- **作業内容**
a – 抜粋文の「騒音の測定には」で始まる段落を、主な事実を残して箇条書きにまとめてください。
b – 抜粋文の「そのため正確な地域類型や環境」から「区分している場合もあります。」までを、両端の語句も含めてそのまま書き写してください。
c – 抜粋文にある次の一文を英語に訳してください。「いずれにしても都道府県知事が委任された権限により、環境省の定めを下回る基準値を指定している場合があります。」

- **抜粋文**
幹線道路に近接している場合には、さらに基準値が緩和されます。
また空港が最寄りにある地域では、航空機騒音に係る環境基準が、別途設けられている場合もあります。
いずれにしても都道府県知事が委任された権限により、環境省の定めを下回る基準値を指定している場合があります。
そのため正確な地域類型や環境基準を確認するために、物件所在地の市区町村ホームページで公開されている環境基準を確認する必要があります。
時間区分についても同様です。
夜間 PM10:00~AM6:00
環境庁は昼間と夜間の時間帯につて、上記のように区分していますが、地域によっては昼間をAM8:00~19:00と区分している場合もあります。
確認を怠らない注意が必要です。
客観的証拠は不可欠
騒音の測定には専用の機器が必要です。
携帯アプリを利用すれば無料で騒音計をダウンロードできますし、通販サイトでも2,000円前後から販売されています。

- **提供データ**
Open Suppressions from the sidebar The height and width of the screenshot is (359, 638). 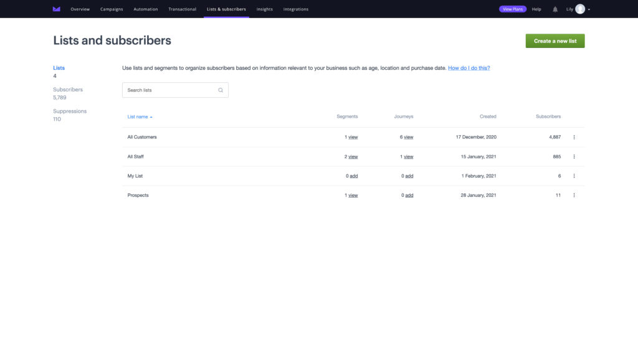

- **回答**
a –
- 騒音の測定には専用の機器が必要。
- 携帯アプリを使えば騒音計を無料でダウンロードできる。
- 通販サイトでも2,000円前後から販売されている。

b –
そのため正確な地域類型や環境基準を確認するために、物件所在地の市区町村ホームページで公開されている環境基準を確認する必要があります。
時間区分についても同様です。
夜間 PM10:00~AM6:00
環境庁は昼間と夜間の時間帯につて、上記のように区分していますが、地域によっては昼間をAM8:00~19:00と区分している場合もあります。

c – In any case, prefectural governors may, under delegated authority, designate standard values lower than those set by the Ministry of the Environment.